Besides, the second and third respondents, argued that Tinubu was not a party or defendant in the said case No 93C-4483.
“The 2nd respondent was/is not one of the listed parties in the decision of the United States district court in case No 93C-4483 delivered on October 4, 1993 as reproduced in paragraph 28 of the petition.
In addition, Tinubu said the petitioners did not disclose a reasonable cause of action cognizable under Sections 131, 134 and 137 of the 1999 Constitution and Section 134 of the Electoral Act, 2022.
The respondents pointed out that the case of the petitioners as pleaded has not disclosed any disqualifying factor as prescribed by Section 137 in that Tinubu was not under death sentence imposed by any competent court of law or tribunal in Nigeria or any jurisdiction at all.
“The 2nd respondent is not currently under a sentence of imprisonment or fine for any offence involving dishonesty or fraud imposed by any competent court of law or tribunal in Nigeria.”
In addition, it is the case of Tinubu and Shettima that the case not presented within a period of less than 10 years before the date of the election as stipulated by the Constitution adversely affected their case.
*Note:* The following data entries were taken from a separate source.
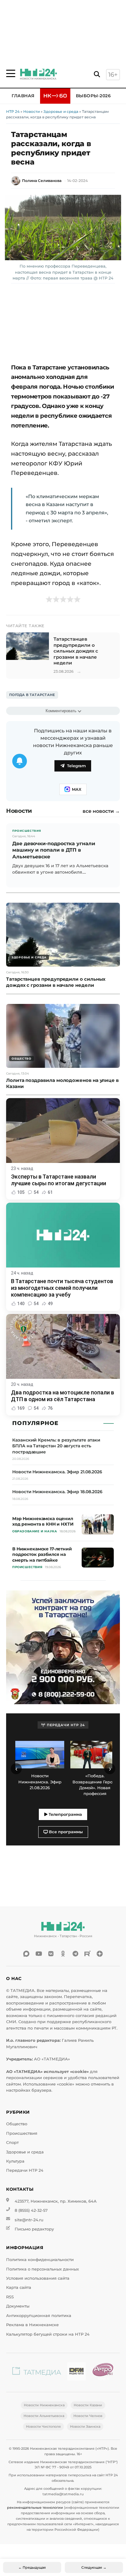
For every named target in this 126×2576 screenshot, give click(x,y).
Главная (23, 95)
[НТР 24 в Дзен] (100, 1954)
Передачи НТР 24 (24, 2170)
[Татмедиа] (36, 2372)
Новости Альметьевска (44, 2416)
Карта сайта (18, 2287)
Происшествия (21, 2133)
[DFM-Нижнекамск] (76, 2372)
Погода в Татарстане (32, 695)
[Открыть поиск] (97, 74)
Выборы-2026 (93, 95)
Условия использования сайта (37, 2278)
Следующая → (93, 2567)
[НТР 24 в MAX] (26, 1954)
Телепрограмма (64, 1814)
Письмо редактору (34, 2229)
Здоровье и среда (60, 111)
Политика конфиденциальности (40, 2259)
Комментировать (61, 711)
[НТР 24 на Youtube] (38, 1954)
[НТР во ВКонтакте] (51, 1954)
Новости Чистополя (43, 2426)
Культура (15, 2161)
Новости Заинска (85, 2426)
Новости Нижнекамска (44, 2405)
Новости (31, 111)
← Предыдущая (32, 2567)
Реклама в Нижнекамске (32, 2324)
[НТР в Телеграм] (75, 1954)
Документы (17, 2306)
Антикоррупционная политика (38, 2315)
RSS (10, 2297)
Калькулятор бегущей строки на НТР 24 (48, 2334)
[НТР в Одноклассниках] (63, 1954)
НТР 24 (13, 111)
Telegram (76, 766)
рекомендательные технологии (35, 2507)
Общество (16, 2124)
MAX (76, 789)
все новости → (101, 811)
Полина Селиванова (41, 180)
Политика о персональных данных (42, 2269)
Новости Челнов (87, 2416)
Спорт (12, 2142)
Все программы (65, 1832)
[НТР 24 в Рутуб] (87, 1954)
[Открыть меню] (10, 73)
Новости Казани (88, 2405)
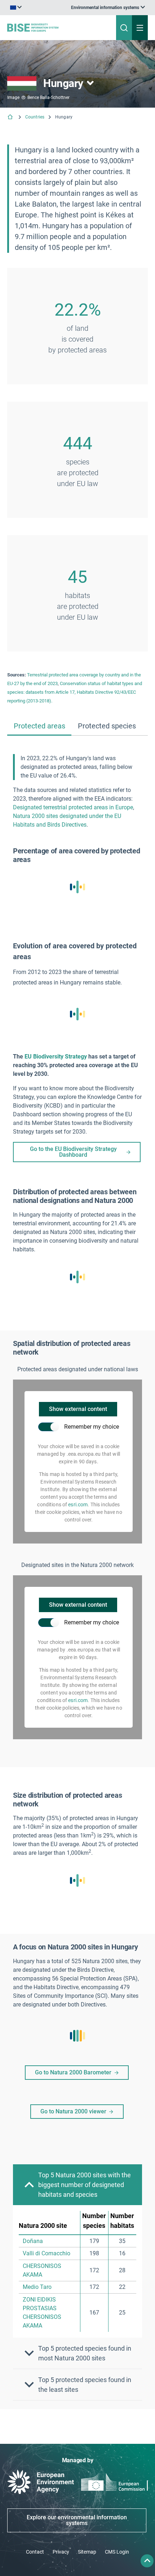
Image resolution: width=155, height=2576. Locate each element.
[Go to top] (147, 2560)
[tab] (39, 726)
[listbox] (108, 7)
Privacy (61, 2552)
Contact (35, 2552)
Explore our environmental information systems (77, 2520)
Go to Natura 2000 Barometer (73, 2072)
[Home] (10, 117)
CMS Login (117, 2552)
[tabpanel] (77, 1578)
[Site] (52, 27)
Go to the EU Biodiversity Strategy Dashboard (73, 1152)
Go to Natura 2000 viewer (73, 2111)
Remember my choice (91, 1426)
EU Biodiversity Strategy (56, 1056)
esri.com (78, 1504)
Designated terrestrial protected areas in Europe (73, 807)
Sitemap (87, 2552)
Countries (34, 117)
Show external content (78, 1409)
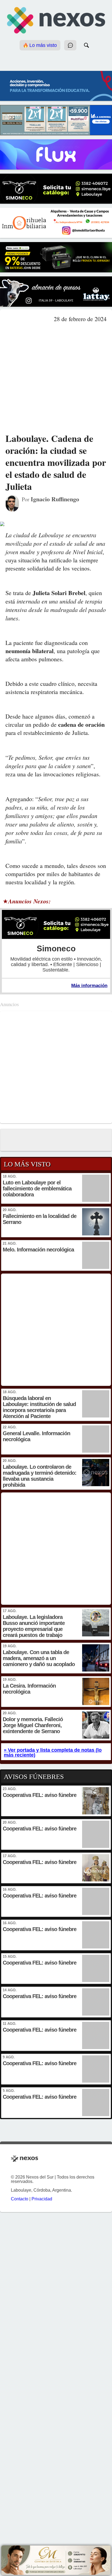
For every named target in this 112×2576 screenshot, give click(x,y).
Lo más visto (42, 45)
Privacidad (42, 2199)
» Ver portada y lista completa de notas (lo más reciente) (53, 1752)
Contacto (19, 2199)
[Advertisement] (56, 378)
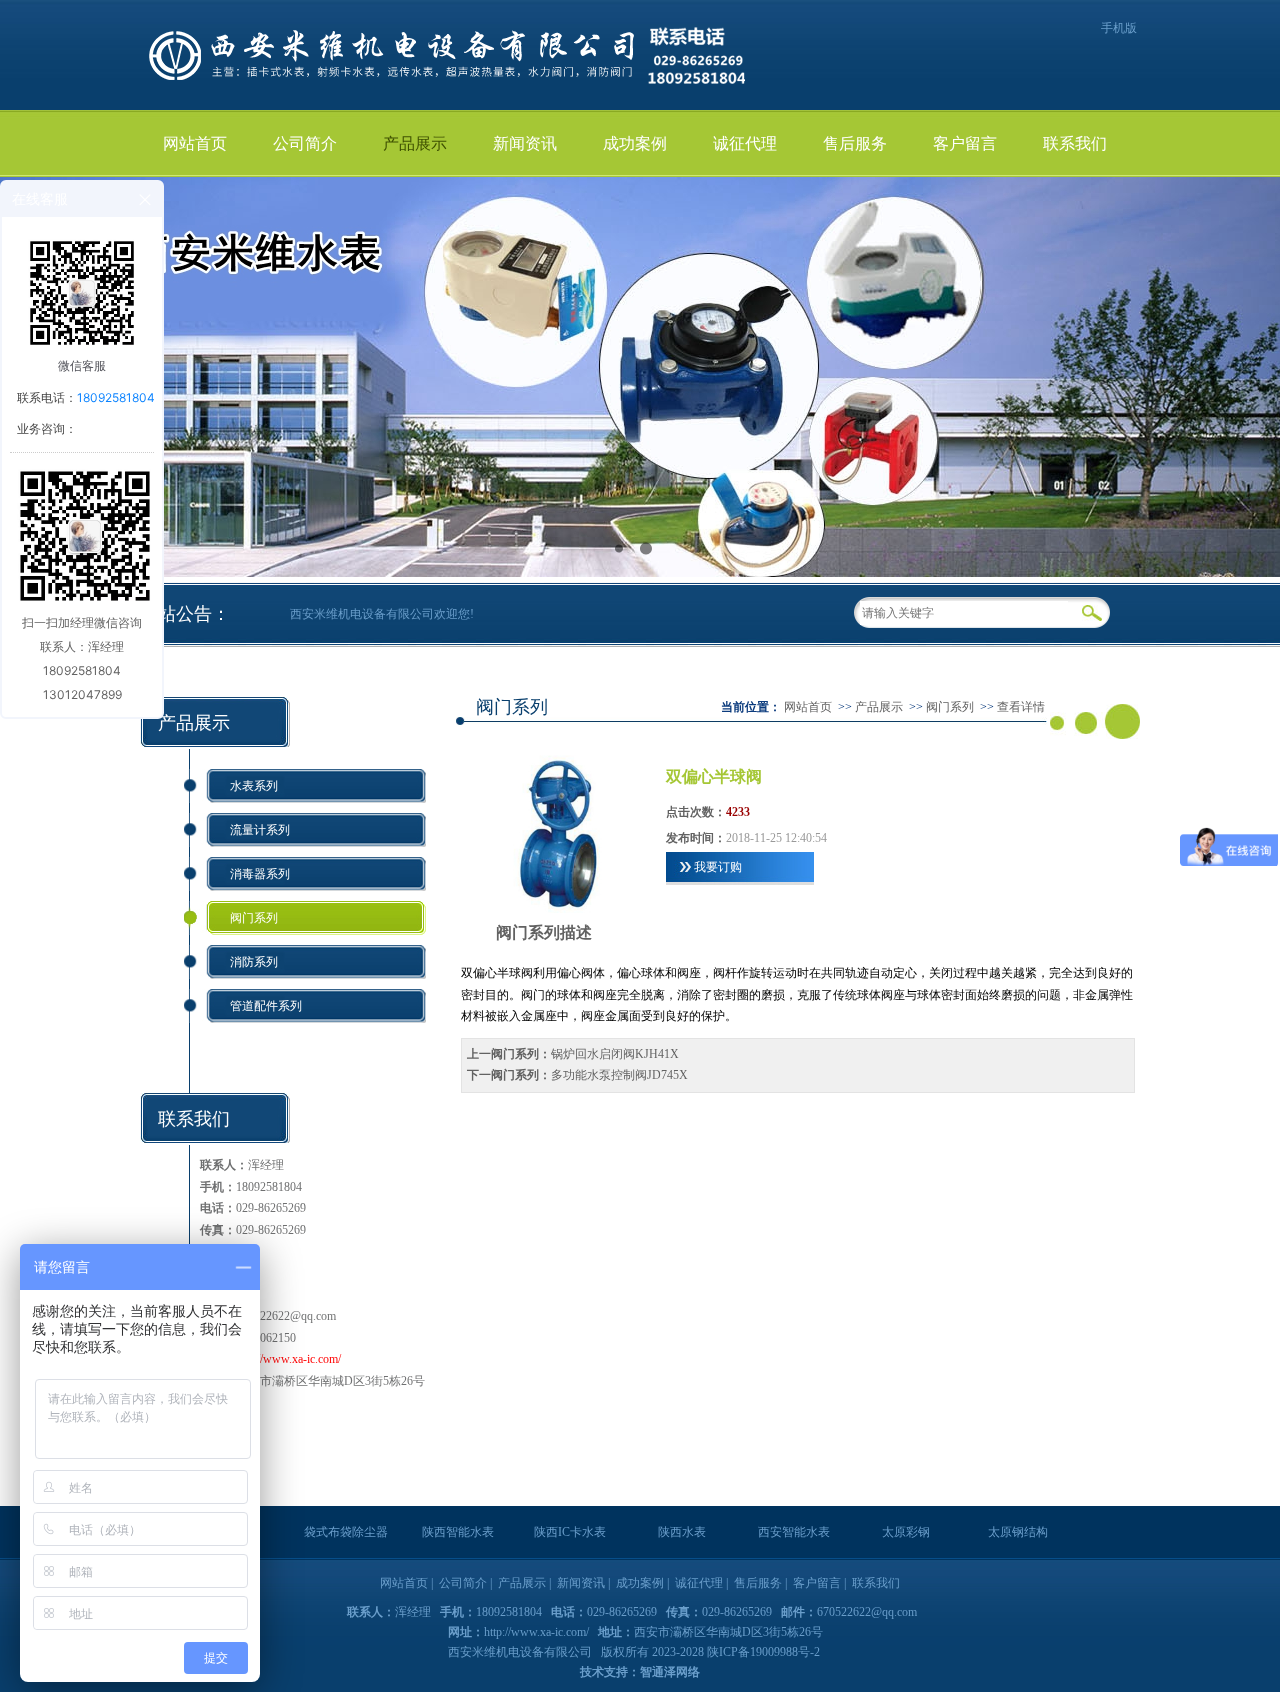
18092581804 (116, 397)
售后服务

Besides, the respondents argued that the case was not a case of criminal forfeiture cognizant under 18 USC 982, which deals with criminal forfeiture, but rather a civil case for civil forfeiture under 18 USC 981, which the US instituted as a civil plaintiff against identified properties (not persons) as defendants.
Tinubu also argued that the final orders of judge John Nordberg were made pursuant to a settlement agreement (in the mold of a consent judgment) under the court’s civil jurisdiction in 18 USC 981.
In asking the court to dismiss the petition they submitted, he argued that the grounds contained therein and all the pleadings in support of same were academic and unable to confer any benefit on the petitioners.
Responding to the request for disqualification of Tinubu on account of alleged unlawful nomination of his running mate, the respondents submitted that the petitioners not being members of the APC lacked the locus standi to query the nomination of candidates on the platform of the APC.
In addition, they said the case of Obi and LP has become statute barred, having failed to challenge the said nomination of the second respondent within 14 days of the date and events specifically pleaded in the petition.
“All issues which relates to Tinubu and Shettima qualification are pre-election issues in respect of which the Court of Appeal, sitting as the tribunal does not have jurisdiction to entertain.
“Allegation of double nomination of an associate/running mate as made in the petition is not a cognizable basis for disqualification of the winner of a presidential election under the 1999 Constitution,” they submitted.